Тюркские саммиты, а точнее, неудачи Анкары и Баку на этих встречах, выявили явные пробелы в амбициозной неопантюркистской доктрине внешней политики Турции. Первоначальная эйфория по поводу вероятной организации «тюркского союза» постепенно угасла. По словам старшего советника по внешней политике Турции Хасана Кони, «горькая правда состоит в том, что в итоге всего этого все громкие разговоры о создании Содружества тюркских государств и имиджа Турции в этих странах остались простой болтовней».
Последующие тюркские саммиты прошли в Астане (1998 г.) Баку (2000 г.) и Стамбуле (2001 г.).
В ходе саммита в Стамбуле в апреле 2001 г. азербайджанская сторона вновь постаралась внести Карабахскую проблему в повестку дня в выгодной для себя интерпретации. По инициативе турецкой и азербайджанской сторон в первоначальный текст Стамбульской декларации был внесен пункт «об оккупированных территориях Азербайджана». До начала работы саммита президент Азербайджана Г. Алиев отметил, что «если не будет возражений, этот вопрос найдет свое отражение в Стамбульской декларации».
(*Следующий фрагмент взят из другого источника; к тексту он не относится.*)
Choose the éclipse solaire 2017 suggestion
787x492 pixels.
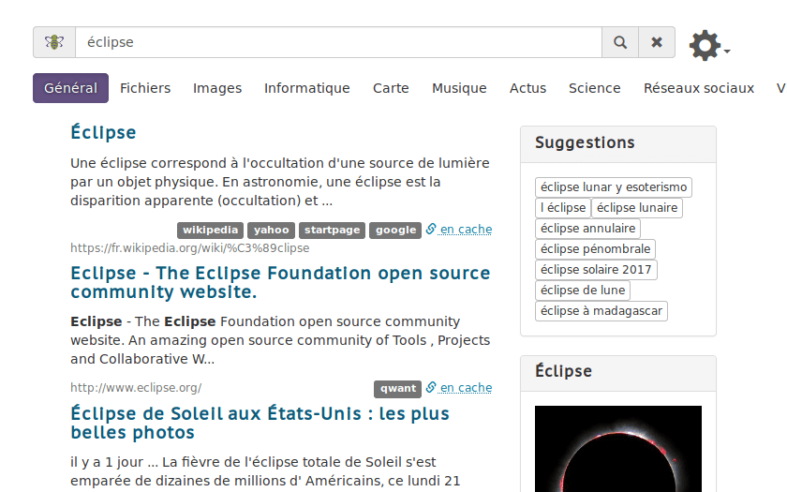coord(596,270)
В Стамбульской декларации Карабахская проблема вновь была упомянута. Лидеры тюркских стран еще раз подтвердили свою приверженность разрешению конфликта на основе соответствующих резолюций ООН и ОБСЕ. Таким образом, старания Баку не увенчались успехом, поскольку первоначальный вариант формулировок в декларации, как видно из текста Стамбульской декларации, был изменен и, скорее всего, это произошло под давлением представителей центральноазиатских республик.
Демоян Гайк. Турция и Карабахский конфликт в конце XX – начале XXI веков. Историко‑сравнительный анализ. – Ер.: Авторское издание, 2006.